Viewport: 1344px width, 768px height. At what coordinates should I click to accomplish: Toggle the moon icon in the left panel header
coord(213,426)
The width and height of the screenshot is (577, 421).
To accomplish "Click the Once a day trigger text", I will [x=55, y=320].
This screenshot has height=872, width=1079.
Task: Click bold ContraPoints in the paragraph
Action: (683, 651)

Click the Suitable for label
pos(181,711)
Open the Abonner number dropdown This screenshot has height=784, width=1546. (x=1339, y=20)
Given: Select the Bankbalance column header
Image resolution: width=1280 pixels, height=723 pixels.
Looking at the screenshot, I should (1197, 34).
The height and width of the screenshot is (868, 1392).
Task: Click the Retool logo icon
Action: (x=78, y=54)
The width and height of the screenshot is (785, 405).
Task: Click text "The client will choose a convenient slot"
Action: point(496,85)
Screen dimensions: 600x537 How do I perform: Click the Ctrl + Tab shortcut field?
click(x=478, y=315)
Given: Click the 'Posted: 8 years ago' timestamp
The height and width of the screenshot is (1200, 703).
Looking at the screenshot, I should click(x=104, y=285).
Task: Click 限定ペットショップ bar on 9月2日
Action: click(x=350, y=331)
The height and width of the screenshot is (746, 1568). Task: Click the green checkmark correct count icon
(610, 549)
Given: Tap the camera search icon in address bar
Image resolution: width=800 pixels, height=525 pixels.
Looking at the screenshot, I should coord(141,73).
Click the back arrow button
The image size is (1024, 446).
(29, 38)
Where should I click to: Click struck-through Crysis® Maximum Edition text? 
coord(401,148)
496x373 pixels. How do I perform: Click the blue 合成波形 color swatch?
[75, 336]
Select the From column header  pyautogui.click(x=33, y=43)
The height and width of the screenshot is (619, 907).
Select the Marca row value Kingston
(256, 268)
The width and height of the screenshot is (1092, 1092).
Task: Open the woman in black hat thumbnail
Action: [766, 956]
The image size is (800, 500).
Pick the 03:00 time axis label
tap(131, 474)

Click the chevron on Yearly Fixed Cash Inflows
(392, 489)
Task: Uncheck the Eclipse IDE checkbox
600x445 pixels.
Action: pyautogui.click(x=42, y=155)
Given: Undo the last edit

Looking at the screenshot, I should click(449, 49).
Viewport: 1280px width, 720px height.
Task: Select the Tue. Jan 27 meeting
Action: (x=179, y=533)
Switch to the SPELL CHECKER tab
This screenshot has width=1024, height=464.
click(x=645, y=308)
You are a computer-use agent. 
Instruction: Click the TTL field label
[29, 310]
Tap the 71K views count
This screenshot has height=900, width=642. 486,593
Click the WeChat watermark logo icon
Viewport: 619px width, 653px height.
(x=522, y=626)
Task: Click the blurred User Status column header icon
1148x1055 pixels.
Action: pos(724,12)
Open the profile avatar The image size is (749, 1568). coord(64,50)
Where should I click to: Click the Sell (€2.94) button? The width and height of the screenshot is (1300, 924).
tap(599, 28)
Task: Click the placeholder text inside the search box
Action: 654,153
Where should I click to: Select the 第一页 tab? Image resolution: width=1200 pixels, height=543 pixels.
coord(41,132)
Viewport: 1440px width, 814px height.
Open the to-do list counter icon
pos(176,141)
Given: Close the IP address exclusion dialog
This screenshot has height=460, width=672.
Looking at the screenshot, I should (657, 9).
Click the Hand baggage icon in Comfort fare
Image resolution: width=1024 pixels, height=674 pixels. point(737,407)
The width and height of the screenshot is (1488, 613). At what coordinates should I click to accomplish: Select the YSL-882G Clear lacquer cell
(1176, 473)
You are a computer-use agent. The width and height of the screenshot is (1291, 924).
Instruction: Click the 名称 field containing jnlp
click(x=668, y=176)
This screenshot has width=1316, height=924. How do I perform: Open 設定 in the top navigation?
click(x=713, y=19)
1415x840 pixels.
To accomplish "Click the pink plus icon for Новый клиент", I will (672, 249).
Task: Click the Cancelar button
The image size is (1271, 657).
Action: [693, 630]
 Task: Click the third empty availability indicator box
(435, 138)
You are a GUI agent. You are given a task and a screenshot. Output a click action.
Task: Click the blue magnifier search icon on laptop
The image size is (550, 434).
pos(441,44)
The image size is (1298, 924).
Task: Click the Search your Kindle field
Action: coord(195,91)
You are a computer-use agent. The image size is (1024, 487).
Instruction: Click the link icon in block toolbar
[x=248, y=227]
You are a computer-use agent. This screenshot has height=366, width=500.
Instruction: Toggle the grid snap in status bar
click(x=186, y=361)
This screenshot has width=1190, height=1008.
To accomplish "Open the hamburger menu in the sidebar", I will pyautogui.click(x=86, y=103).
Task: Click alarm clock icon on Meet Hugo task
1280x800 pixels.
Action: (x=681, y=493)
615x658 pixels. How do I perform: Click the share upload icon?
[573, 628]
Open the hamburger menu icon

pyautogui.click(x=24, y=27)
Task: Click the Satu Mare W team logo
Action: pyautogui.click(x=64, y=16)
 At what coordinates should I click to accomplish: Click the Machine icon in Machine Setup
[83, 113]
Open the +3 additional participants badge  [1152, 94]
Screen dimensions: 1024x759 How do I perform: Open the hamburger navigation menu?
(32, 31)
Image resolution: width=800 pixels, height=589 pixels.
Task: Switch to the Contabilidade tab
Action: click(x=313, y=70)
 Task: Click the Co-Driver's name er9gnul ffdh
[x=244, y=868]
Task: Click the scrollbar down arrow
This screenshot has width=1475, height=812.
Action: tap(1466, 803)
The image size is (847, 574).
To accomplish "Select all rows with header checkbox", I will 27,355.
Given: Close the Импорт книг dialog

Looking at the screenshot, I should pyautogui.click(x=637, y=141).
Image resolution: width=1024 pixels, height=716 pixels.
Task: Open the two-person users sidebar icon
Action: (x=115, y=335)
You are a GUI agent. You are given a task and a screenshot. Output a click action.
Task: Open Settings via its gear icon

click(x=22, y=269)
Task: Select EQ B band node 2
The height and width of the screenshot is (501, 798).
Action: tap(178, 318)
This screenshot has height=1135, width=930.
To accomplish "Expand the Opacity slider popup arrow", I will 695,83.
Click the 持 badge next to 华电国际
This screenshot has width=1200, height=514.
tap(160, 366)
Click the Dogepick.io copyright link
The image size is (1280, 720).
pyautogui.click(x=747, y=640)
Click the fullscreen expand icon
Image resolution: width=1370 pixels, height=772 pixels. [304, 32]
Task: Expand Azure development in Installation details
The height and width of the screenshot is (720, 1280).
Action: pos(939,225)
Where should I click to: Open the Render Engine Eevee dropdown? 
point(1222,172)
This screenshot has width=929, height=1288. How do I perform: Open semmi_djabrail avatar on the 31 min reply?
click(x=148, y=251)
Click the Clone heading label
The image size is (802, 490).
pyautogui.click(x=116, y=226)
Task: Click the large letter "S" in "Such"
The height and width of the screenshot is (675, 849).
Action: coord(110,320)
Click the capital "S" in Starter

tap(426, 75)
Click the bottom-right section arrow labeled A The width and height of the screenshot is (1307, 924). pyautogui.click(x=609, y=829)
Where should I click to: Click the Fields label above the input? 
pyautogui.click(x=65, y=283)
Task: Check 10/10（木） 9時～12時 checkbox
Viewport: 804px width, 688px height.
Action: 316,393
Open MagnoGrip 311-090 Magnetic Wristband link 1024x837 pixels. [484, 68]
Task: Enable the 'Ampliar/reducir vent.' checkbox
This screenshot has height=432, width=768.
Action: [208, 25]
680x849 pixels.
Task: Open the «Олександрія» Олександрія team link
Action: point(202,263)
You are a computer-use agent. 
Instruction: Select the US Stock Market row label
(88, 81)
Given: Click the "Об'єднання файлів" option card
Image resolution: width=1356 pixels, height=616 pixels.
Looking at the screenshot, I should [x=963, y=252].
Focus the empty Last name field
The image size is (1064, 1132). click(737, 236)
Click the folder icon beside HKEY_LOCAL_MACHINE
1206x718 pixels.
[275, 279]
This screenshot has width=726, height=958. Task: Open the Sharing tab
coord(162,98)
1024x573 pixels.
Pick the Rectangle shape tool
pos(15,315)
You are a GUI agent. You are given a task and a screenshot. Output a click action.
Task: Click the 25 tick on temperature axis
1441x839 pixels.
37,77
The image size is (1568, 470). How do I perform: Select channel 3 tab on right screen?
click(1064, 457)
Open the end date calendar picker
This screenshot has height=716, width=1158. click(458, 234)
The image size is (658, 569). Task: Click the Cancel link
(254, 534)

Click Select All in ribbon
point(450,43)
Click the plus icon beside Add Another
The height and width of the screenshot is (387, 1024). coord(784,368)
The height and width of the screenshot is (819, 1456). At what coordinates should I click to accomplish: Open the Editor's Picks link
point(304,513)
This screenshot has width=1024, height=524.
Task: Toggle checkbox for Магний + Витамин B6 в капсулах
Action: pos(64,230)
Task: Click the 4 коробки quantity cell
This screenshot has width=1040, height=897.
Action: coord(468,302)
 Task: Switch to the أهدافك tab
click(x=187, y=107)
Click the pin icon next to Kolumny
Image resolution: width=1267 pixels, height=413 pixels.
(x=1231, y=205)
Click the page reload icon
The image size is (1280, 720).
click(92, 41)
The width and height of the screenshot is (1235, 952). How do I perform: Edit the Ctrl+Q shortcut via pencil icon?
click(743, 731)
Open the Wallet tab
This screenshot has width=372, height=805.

· · · ·

◆ EXERCISE AIM ◆
Exactly as written, please reproduce the lines from the first line of the data to the line containing "The width and height of the screenshot is (577, 421).", inclusive, and nothing else.

◆ WRITTEN ANSWER ◆
Viewport: 1344px width, 768px height. At what coordinates should I click to accomplish: Toggle the moon icon in the left panel header
coord(213,426)
The width and height of the screenshot is (577, 421).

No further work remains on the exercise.